"La cicala e la formica" è una ben nota favola di Esopo, adattata anche da Jean de La Fontaine. La cicala incarna chi spreca il suo tempo e non mette nulla da parte, la formica è invece virtuosa e, mentre l'altra canta, o meglio frinisce, lei accumula le provviste per l'inverno. Della favola esistono due versioni "bastiancontrarie" del geniale Gianni Rodari.
Eccole di seguito:
Alla formica Chiedo scusa alla favola antica se non mi piace l'avara formica. Io sto dalla parte della cicala che il più bel canto non vende, regala.

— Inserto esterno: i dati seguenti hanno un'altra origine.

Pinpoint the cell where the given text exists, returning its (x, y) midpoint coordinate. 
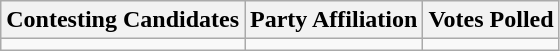
Votes Polled (491, 20)
Party Affiliation (334, 20)
Contesting Candidates (123, 20)
Detect which cell encompasses the target text, then output its (x, y) center coordinate. 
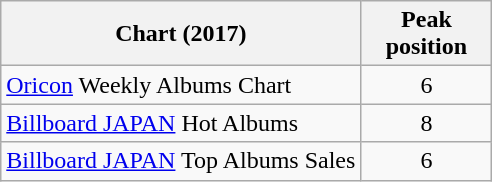
8 (426, 123)
Peak position (426, 34)
Billboard JAPAN Hot Albums (181, 123)
Oricon Weekly Albums Chart (181, 85)
Chart (2017) (181, 34)
Billboard JAPAN Top Albums Sales (181, 161)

Rivoluzione Ho visto una formica in un giorno freddo e triste donare alla cicala metà delle sue provviste. Tutto cambia: le nuvole, le favole, le persone... La formica si fa generosa... E' una rivoluzione.
E' uno sguardo disincantato, quello di Rodari, che destruttura l'antico e spariglia: da un parte valorizzando il canto contro il grigiore e quella vena di cattiveria della formica e, nella seconda poesia, lavora proprio sulla spocchia della formica, trasformata da tirchia in generosa. Credo che sia un esercizio interessante quello di proporre punti di vista diversi e originali rispetto alla consueta narrazione. Questo vale a maggior ragione in questo tempo di crisi, in cui certe distinzioni saltano. Mai come in questo momento si intaccano i risparmi e in generale questo avviene per le generazioni più anziane, che hanno potuto risparmiare in passato e oggi operano da "cassaforte" per i più giovani, che sono - malgrado loro - cicale a causa di lavori precari e sottopagati, della disoccupazione crescente o più semplicemente dall'impossibilità di mettere da parte dei soldi. Siamo di fronte ad un paese in difficoltà. Non stupisce perciò che il presidente dell'Istat Enrico Giovannini abbia detto dell'Italia: «siamo di fronte ad un paese in difficoltà che soffre una crisi economica più grave di quella degli anni Trenta, che ha spinto le famiglie a ridurre drasticamente i consumi e l'insicurezza politica da questo punto di vista non aiuta». Salta, obtorto collo, la distinzione fra cicala e formica.